27 novembro 2013

Urashima e a tartaruga


É isso. Sou louca por contos de fadas. Acho que é um meio de nos ligarmos ao passado... Um momento em que nos permitimos sonhar. E isso é mágico. É um momento em que nos jogamos em uma rápida leitura, que ao mesmo tempo alimenta momentos calmos do nosso dia. Enfim. Vou mostrar uma história diferente hoje!





(Japao) 

Um pescador chamado Urashima vivia com sua mãe numa choupana. “Você precisa se casar, meu filho”, a velha dizia. “O que consigo pescar só dá para alimentar duas pessoas”, ele respondia. “Assim, enquanto você viver, eu continuo solteiro”. 

Um dia Urashima pescou uma tartaruga pequenininha. “Xi, essa não bastaria para matar a fome nem de uma criança!”, exclamou, aborrecido. “Então me liberte!”, pediu a tartaruguinha. “Se tiver piedade de mim, eu lhe mostrarei minha gratidão!”. O bondoso rapaz se compadeceu e a soltou no mar. 

Anos depois Urashima estava pescando, como sempre, quando uma violenta tempestade desabou e lhe virou o barco. Como muitos colegas seus, ele não sabia nadar, mas, enquanto se debatia, lutando para não morrer, uma tartaruga imensa subiu à tona. “Chegou minha vez de salvar sua vida”, ela anunciou. “Venha, suba em minhas costas”. 

Urashima obedeceu, aliviado, porém, em vez de levá-lo para a praia, a tartaruga mergulhou, conduzindo-o a Ryugú, o palácio do rei dragão, situado no fundo do mar. “Sou a dama de companhia de Otohime, a princesa dragão”, explicou. “Ela quer lhe agradecer por ter me salvado quando eu era pequena”. 

Assim que se viram, a princesa e o pescador se apaixonaram perdidamente. “Por favor, não vá embora”, Otohime lhe pediu. “Neste reino você nunca há de envelhecer”. 

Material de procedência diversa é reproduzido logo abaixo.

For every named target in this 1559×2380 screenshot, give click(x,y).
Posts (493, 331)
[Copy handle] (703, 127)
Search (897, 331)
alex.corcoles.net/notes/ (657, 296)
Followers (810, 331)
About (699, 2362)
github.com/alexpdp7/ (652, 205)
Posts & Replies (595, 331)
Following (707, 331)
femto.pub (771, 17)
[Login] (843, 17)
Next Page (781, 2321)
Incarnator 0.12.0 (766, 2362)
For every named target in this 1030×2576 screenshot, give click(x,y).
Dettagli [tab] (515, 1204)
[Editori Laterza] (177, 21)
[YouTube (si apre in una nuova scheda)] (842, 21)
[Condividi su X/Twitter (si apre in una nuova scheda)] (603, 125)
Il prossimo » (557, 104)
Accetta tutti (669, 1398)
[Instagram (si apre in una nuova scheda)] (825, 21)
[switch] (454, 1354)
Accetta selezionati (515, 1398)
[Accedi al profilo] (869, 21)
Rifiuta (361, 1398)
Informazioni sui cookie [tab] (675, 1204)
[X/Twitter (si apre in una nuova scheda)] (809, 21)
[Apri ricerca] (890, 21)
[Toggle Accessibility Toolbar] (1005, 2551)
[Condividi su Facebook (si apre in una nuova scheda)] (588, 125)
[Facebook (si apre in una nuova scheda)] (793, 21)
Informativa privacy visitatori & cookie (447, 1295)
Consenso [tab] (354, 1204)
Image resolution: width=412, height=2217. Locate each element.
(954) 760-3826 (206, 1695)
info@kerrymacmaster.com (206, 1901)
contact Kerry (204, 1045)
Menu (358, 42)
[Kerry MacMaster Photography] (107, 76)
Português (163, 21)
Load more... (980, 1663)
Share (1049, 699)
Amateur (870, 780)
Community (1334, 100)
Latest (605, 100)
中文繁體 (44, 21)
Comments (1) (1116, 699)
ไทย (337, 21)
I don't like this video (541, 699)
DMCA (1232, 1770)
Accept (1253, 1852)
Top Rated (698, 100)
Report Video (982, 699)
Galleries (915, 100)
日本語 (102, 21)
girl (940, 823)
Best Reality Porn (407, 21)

Três anos se passaram, e só uma coisa estragava a felicidade de Urashima: a preocupação com sua velha mãe. Um dia ele perguntou à princesa se podia ir visitá-la. “Se você for, nunca voltará”, Otohime respondeu com tristeza. Mas seu amado tanto insistiu que ela acabou consentindo em sua viagem. Quando se despediram, entregou-lhe uma caixinha e falou: “leve-a com você, mas não a abra. Se a mantiver fechada, a tartaruga irá buscá-lo na praia e o trará para mim”. 

Depois de prometer que nunca abriria a caixinha, Urashima subiu na tartaruga e partiu. Chegando a seu destino, encontrou tudo mudado. Na aldeia onde vivera ninguém o conhecia e ele tampouco conhecia ninguém. Da choupana onde morava restava apenas o tanque de pedra. 

“Que coisa!”, pensou, perplexo. Foi então que viu um velho na rua e resolveu lhe perguntar se por acaso já ouvira falar de um pescador chamado Urashima. 

“Ora quem não conhece a lenda?”, o velho replicou. “Dizem que ele morou nesta aldéia trezentos anos atrás, partiu para o reino do dragão, lá no fundo do mar, e nunca mais voltou!”. 

“E a mãe dele?” 
“Morreu no dia em que ele desapareceu …”, informou-lhe o homem. 

“Não pode ser … Eu sou Urashima! E faz só três anos que parti!” 

Desesperado, Urashima pegou a caixinha e a mostrou ao velho, dizendo: “Veja, a peincesa dragão me deu este presente de despedida!”. Então se esqueceu da promessa que fizera a Otohime e abriu a caixinha. Dentro dela havia apenas fumaça. E, quando a fumaça escapou, o peso dos séculos caiu sobre Urashima. Sua pele se enrugou, suas pernas perderam a força, e seu corpo se transformou em pó.